Do you remember the great agricultural crisis of 2011?
The severe lack of migrant workers left crops rotting in the fields and orchards, devastating farm economies across the country. There were warning signs from all over the country.
Farmers across California are experiencing the same problem: Seasonal workers who have been coming for decades to help with the harvest, planting and pruning have dropped off in recent years. With immigration crackdowns, an aging Mexican population, drug wars at the border and a weakened job market in the United States, the flow of migrants has stopped and may actually have reversed, according to the Pew Hispanic Center, a nonprofit, nonpartisan public policy research firm that has been studying the trend.
The Washington apple growers blamed tensions around illegal immigration for a labor shortage. Alabama farmers warned of a “labor crisis” caused by laws aimed at illegal immigration. Similar laws in Georgia rendered the harvest “rancid.” Arizona’s illegal immigration measures were “destroying the state’s farm sector.”
This is why Americans farmers had such a devastating year last year.

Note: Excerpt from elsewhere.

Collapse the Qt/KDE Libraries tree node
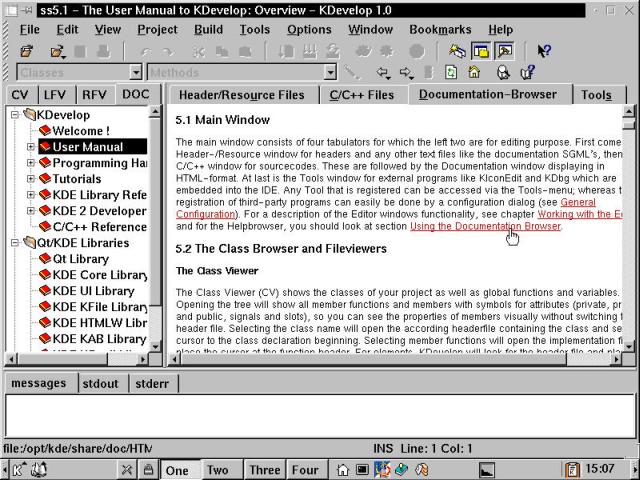This screenshot has height=480, width=640. pos(15,243)
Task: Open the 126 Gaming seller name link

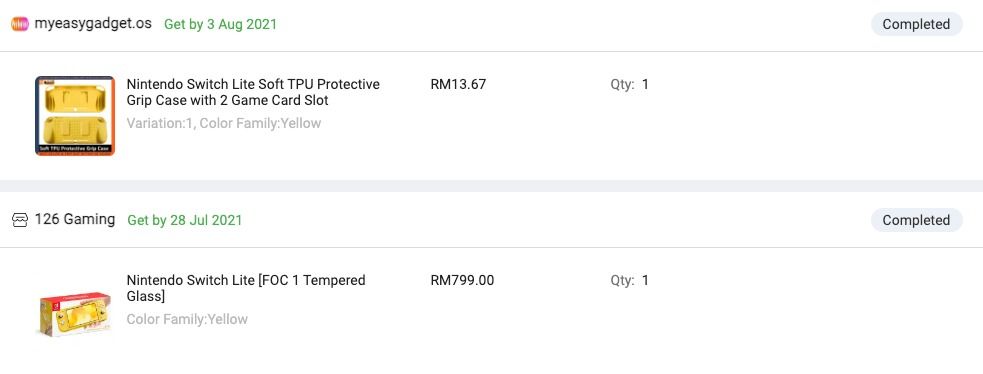Action: (x=75, y=219)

That’s not what happened at all.
Despite the dire predictions of labor shortages, American farmers had a record-breaking year of profits in 2011. Farm profits rose 24.1 percent last year, to $98.1 billion. Cash income, a measure of farm solvency, rose 17.8 percent to $108.7. Agricultural exports topped $137 billion. Crop receipts rose 16 percent. Livestock sales receipts averaged 17 percent higher than in 2010.
Never before in American history have farms been this financially sound and profitable.
"We're just experiencing the best of times," Bruce Johnson, an agricultural economist at the University of Nebraska in Lincoln, tells the Huffington Post.
The Department of Agriculture doesn’t release more granular data by region and crop until August. But anecdotally, it seems like the horror stories of 2011 haven’t come true. In Washington, for instance, apple growers had a very good year.
You can expect to hear a lot about farm labor shortages over the next couple of months. But if last year is any indication, complaints about farm labor are not correlated for farm performance.